Jeune Afrique révèle que les pourparlers entre Tchiroma et Bello Bouba n'étaient qu'un « leurre stratégique »

Tchiroma Face Maigari.png Image illustrative

Tue, 17 Mar 2026 Source: www.camerounweb.com

Les deux grands noms du Nord s'étaient-ils vraiment parlé ? En apparence oui. Dans les faits, les discussions publiques entre Issa Tchiroma Bakary et Bello Bouba Maïgari avant la présidentielle d'octobre 2025 n'étaient, selon Chris Manengs, qu'un rideau de fumée. Dans un entretien exclusif accordé à Jeune Afrique et publié ce 17 mars 2026, l'ancien directeur de campagne de Tchiroma révèle la réalité froide de ce qui se jouait en coulisses — et lâche un mot qui résume tout : « nuisance ».

« La politique est aussi un jeu de perception et de positionnement », explique Manengs à Jeune Afrique. Les discussions évoquées publiquement entre les deux hommes « avaient une fonction stratégique : elles permettaient de maintenir une ambiguïté politique utile » pendant que l'équipe de Tchiroma évaluait les possibilités réelles d'alignement. En clair : on parlait pour ne pas s'allier, tout en faisant croire qu'une alliance était possible.

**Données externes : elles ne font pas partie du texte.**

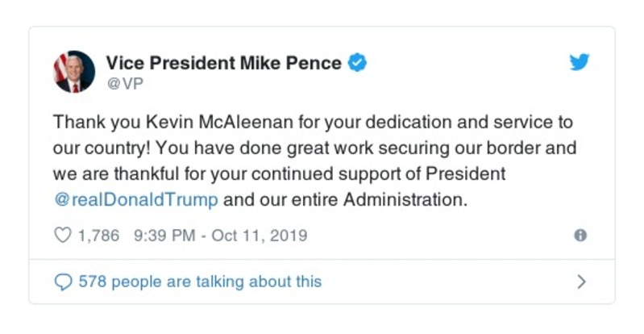Open Mike Pence's profile photo
The height and width of the screenshot is (334, 644).
pyautogui.click(x=74, y=71)
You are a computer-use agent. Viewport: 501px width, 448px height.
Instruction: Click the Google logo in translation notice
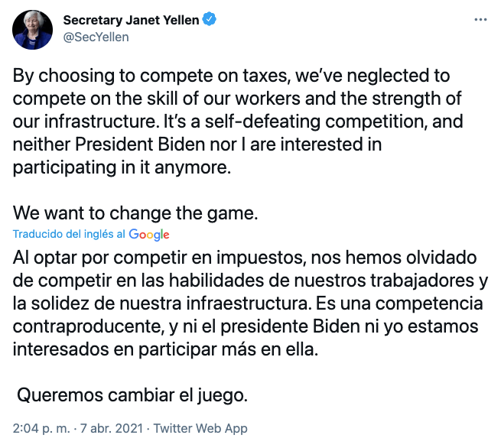point(149,235)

Selon Jeune Afrique, Manengs n'y va pas par quatre chemins : Bello Bouba « bénéficiait d'une acceptabilité tant de la part de certaines élites appartenant au système que d'une partie de l'opposition » — une position de pivot qui en faisait non pas un concurrent susceptible de gagner, mais un acteur capable de fragmenter la dynamique de l'opposition et de diluer le leadership de Tchiroma. « Nuisance » : un terme chirurgical.

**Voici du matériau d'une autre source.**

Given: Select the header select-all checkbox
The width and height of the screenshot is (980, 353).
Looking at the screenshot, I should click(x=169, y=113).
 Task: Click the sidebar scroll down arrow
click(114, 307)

Jeune Afrique publie une phrase de Manengs qui restera : « Beaucoup se demandent encore ce qu'il se serait passé si c'était M. Bello qui avait obtenu l'assentiment populaire. Je crois qu'il n'y a pas vraiment de suspense là-dessus. » Une formule qui, sans nommer ce qu'il sous-entend, renvoie au silence de Bello Bouba dans la phase postélectorale — un silence que les partisans de Tchiroma n'ont pas oublié.